### Görevin amacı
Şu üç ifadenin Suriye Enformasyon Bakanı’nın açıklamasını aktaran haberle uyuşup uyuşmadığını her biri için evet ya da hayır diyerek belirtiniz ve yanıtınızı haberden aynen alıntılanan belirleyici sözlerle destekleyiniz. 1. Zoubi, Maan katliamında hayatını kaybedenler arasında 4 engelli bulunduğunu söylemiştir. 2. Maan köyü, Hama’nın güneybatısında yer almaktadır. 3. Zoubi, katliamları gerçekleştirenlerin adlarını bu açıklamada kamuoyuna duyurmuştur.

### Okunacak metin

* * *

DÜNYAHABERLERMEDYA ANALİZSuriye

Suriye Enformasyon Bakanı: Suriye’de meydana gelen her olay ve işlenen her katliam belgelendi

 Suriye Arap Cumhuriyetinin Cenevre’deki resmi heyeti başkanının birinci yardımcısı Enformasyon Bakanı Omran el-Zoubi, Koalisyon Heyetinin Cenevre’ye gelip hala siyasi çocukluk ve ergence söylem ve tutumların esiri kalmasının utanç verici olduğunu söyledi.

Zoubi gazetecilere yaptığı açıklamada, Suriye’de meydana gelen her olay ve işlenen her katliamın belgelendiğini, koalisyon heyetinin bu katliamları kimin yaptığının farkında olduğunu belirterek aralarında kadın, çocuk, yaşlı ve engelliler bulunan Suriyeli vatandaşları hedef alan Maan köyündeki katliamı ahlaki ve ulusal görev gereğince kınaması gerektiğine dikkat çekti.

20140210-185523.jpgZoubi, Suriye Arap Cumhuriyeti resmi heyeti ile BM Suriye Özel Temsilcisi Ahdar el-İbrahimi arasında istişare toplantısının düzenlendiğine işaret etti.

Suriye resmi heyetinin Hama’nın Kuzey Doğusundaki Maan köyünde işlenen katliama ilişkin bir tasarı sunduğunu, BM arabulucusu olması itibariyle el-İbrahimi’den, uluslar arası toplum ve BM’den bu çirkin ve korkunç katliamı kınamasını istediğini bildirdi.

Zoubi, “koalisyon sözcüsü ve görüşünü paylaşanlar Suriye halkına karşı işlenen katliam ve cinayetleri kimin yaptığını çok iyi biliyor. Onlara adlarıyla işaret etme cesaretleri yoksa bu onların sorumluluğudur ve zamanı geldiğinde bizim bunları açıklama cesaretimiz olacak. Maan katliamı şehitlerinin sayısı artıyor ve aralarında 4 engelli şehit bulunuyor” dedi.

* * *

### Çıkarılan liste
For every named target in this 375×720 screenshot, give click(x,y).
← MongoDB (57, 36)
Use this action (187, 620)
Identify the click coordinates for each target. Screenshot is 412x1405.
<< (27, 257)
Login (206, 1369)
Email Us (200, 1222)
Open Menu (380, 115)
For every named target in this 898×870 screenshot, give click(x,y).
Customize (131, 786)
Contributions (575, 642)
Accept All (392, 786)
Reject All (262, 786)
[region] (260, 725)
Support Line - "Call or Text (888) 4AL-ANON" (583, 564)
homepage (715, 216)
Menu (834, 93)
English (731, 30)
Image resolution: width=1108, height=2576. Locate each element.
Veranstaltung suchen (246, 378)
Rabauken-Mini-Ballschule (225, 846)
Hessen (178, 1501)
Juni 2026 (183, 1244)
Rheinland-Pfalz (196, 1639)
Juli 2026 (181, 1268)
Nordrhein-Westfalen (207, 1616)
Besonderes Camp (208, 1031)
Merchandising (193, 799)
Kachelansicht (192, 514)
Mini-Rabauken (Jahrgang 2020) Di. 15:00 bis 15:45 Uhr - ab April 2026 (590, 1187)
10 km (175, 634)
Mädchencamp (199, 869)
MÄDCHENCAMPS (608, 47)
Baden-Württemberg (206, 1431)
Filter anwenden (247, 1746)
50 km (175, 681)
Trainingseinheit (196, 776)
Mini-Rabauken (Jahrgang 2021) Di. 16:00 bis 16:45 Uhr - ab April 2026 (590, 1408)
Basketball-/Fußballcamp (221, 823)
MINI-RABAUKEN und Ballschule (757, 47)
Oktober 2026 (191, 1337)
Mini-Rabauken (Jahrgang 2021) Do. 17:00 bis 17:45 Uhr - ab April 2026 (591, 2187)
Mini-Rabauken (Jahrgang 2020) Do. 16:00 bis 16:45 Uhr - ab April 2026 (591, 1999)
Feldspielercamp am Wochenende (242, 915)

* * *

### Çözüm
1. Evet: “aralarında 4 engelli şehit bulunuyor”
2. Hayır: “Hama’nın Kuzey Doğusundaki Maan köyünde”
3. Hayır: “zamanı geldiğinde bizim bunları açıklama cesaretimiz olacak”